Eva is forty-four, nearly forty-five. She didn’t expect to be the third wife of a much-loved household name, but eight years ago, she and semi-retired bad boy Michael Quinn fell in love. Eva knew marrying a much older man meant compromises, but it was the love of a lifetime for them both – until Mickey dies suddenly, leaving Eva alone with his gossipy diaries, their two pugs, and a distressing voice in the back of her mind, wondering if perhaps she’s sacrificed more than she meant to.
While Nancy’s parents negotiate their separation, the question of weekend contact is solved when Patrick volunteers his sister Eva’s house. It’s in Longhampton, an hour out of Bristol, with plenty of room for her to get to know a niece and nephew she’s barely met – even if Nancy continues to refuse to speak. Patrick is sure it’s just a phase but his soon-to-be-ex-wife is worried that something more traumatic lies at the heart of their daughter’s selective mutism.

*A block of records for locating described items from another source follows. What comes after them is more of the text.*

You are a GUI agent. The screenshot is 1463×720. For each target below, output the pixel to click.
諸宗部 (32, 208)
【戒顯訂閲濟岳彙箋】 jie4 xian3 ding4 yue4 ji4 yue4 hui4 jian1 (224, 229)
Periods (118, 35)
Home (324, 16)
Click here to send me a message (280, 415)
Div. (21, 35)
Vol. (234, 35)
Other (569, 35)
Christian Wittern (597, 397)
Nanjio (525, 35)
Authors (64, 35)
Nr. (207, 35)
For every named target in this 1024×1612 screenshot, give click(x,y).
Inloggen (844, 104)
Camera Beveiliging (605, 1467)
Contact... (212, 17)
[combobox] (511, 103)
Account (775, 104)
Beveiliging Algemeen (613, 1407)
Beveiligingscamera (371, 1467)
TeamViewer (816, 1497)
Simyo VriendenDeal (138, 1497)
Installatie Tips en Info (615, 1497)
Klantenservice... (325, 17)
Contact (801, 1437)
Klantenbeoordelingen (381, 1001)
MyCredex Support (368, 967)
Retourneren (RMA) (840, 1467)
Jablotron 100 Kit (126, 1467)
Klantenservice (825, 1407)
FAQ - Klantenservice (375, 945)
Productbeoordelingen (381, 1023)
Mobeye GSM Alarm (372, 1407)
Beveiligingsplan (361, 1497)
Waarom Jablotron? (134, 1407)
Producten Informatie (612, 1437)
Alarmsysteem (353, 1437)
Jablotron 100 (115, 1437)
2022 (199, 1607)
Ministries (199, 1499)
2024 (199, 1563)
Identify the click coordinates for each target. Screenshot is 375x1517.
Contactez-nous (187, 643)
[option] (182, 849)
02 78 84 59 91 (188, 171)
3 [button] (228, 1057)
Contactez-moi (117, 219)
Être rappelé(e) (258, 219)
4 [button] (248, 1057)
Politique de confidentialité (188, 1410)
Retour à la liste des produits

Meanwhile, Eva begins to read through Mickey’s diaries, and with every page she’s forced to confront a view of her marriage that turns everything she believed about her late husband, her self – and her own heart – on its head. The fortnightly presence of two children in her peaceful, grown-up home – one constantly singing and performing, the other wordless and sad – initially drives Eva and the two pugs, Bumble and Bee, to exhaustion, but as spring turns into summer, a trust slowly begins to form between an anxious little girl with a heartbreaking secret, and a woman who has realised too late that what her soul yearns for is the love of a child.
All I ever wanted isn’t the usual kind of book I go for, however I came across this one and thought I’d give it a go. I struggled at first. Nothing really seemed to be happening and I like my fast paced books. I quickly came to the realisation that this wasn’t a fast paced book, it was so much more.
As I said, it took me a while to get into it but when I did, I thought it was brilliant. It always amazes me when a book takes you by surprise.
I really enjoyed the way the author touched on very real issues about very real family problems such as, divorce or separation and the impact it can have on the children. Of the way that grief can turn into isolation and loneliness. I can imagine what it’s like to go through something like this and how they are dealt with.
I found myself getting frustrated at times too. The anxiety between Patrick and Caitlin, the tension. I yelled so many times and had to put my kindle down several times to readjust my attitude. It says something about a book that can make you do that. That can give you the feels. Praise goes to the author for this accomplishment.
Although this wasn’t my typical book, I’m pleasantly surprised to have found it.
Happy Reading 🙂
I voluntarily reviewed an Advanced Reader Copy of this book.